Starting with the M3 family, Apple's GPU implements Dynamic Caching: the GPU allocates registers, threadgroup memory, and stack space to executing shaders on demand, rather than reserving worst-case at compile time. Apple's M3 announcement describes Dynamic Caching as the most significant GPU architectural shift in the M-series to date.

The practical effect is a smaller effective memory footprint for heavy rendering and compute workloads, and tighter occupancy on the GPU. Where a static allocation might leave half of a thread's register file unused, dynamic allocation can keep more threads in flight on the same physical resources.

Dynamic Caching arrived alongside two other M3 GPU features that are worth naming: hardware-accelerated ray tracing, and mesh shading. They are independent additions; Dynamic Caching is the one that touches every workload, not only ray-tracing pipelines.

What changes with later generations#

Dynamic Caching carries forward to M4 and M5. The unified memory ceiling has moved over time: M1 topped out at 16 GB on the base die, the M3 Max reached 128 GB on a single die, the M3 Ultra (March 2025) tops out at 512 GB by bridging two Max dies with the UltraFusion interposer, and the M4 Max in current MacBook Pros and Mac Studio reaches 128 GB on the binned config or 546 GB/s of memory bandwidth on the top SKU. The M1-to-M5 generation comparison has the full memory-tier table by chip; the UltraFusion bonding of two Max dies into one Ultra SoC covers how the Ultra-tier ceiling doubles the Max.

What does not change is the architecture. CPU, GPU, Neural Engine, media engines, and the Secure Enclave all share the on-package LPDDR pool. The "unified" in unified memory is not branding; it is a description of how the silicon is laid out.
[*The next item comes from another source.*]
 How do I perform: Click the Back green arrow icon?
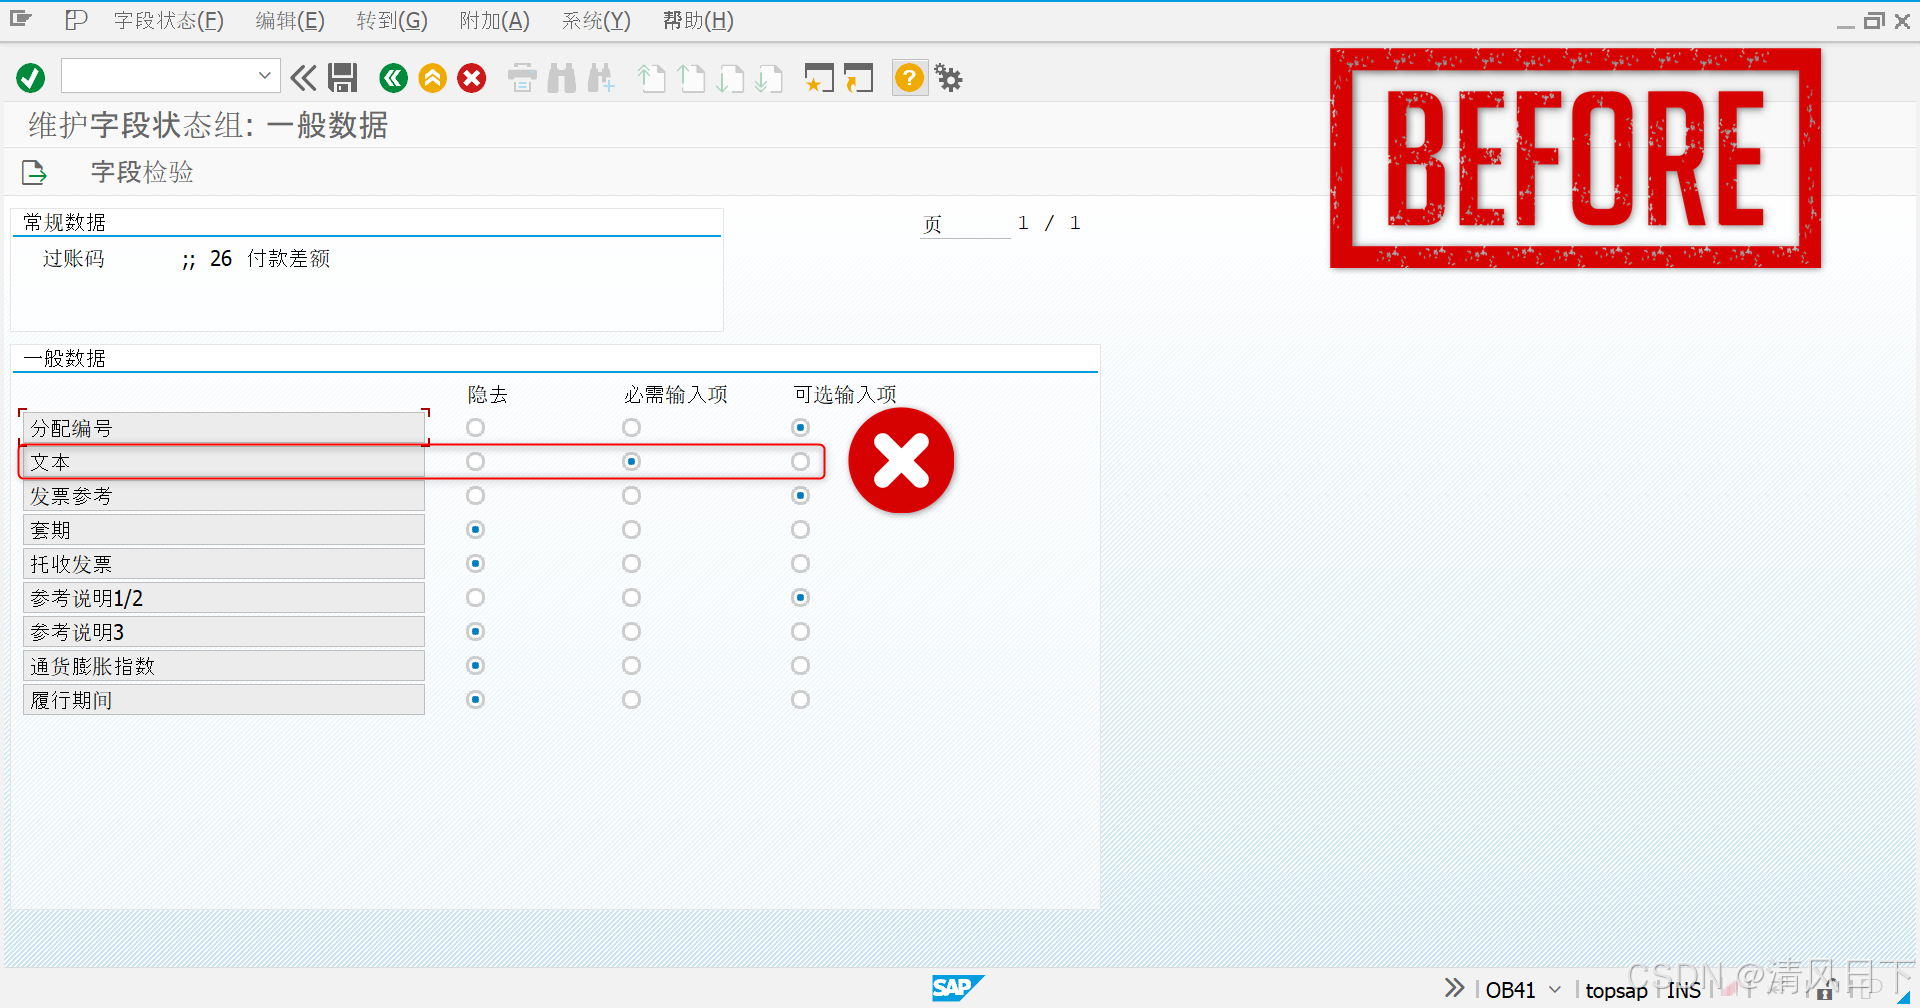pyautogui.click(x=392, y=77)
What this means if you're buying a Mac#

The unified-memory ceiling you order is the unified-memory ceiling you keep. There is no aftermarket fix. There is no third-party shop that can install more. The same physical constraint shows up on the resale side: used Mac prices in 2026 reward higher unified-memory configurations because nobody can upgrade them after the fact.

For workloads that are memory-pressured (heavy multitasking, Xcode + Docker, virtualization, local LLM inference), the memory tier is the single most consequential spec at order time, more so than the chip tier or the storage tier. A base M4 with 16 GB will outperform a maxed-out M3 Max with 36 GB on workloads that exceed 36 GB of working set, because the M3 Max will start swapping while the M4 stays in RAM. Conversely, an M3 Max with 128 GB will run inference workloads that no M4 base config can touch, regardless of the M4's per-core advantages.

The two architectural facts to take away: the LPDDR is part of the SoC carrier (so order the memory you need), and the GPU shares the same pool as the CPU (so memory tier matters at least as much for graphics and ML work as it does for general multitasking).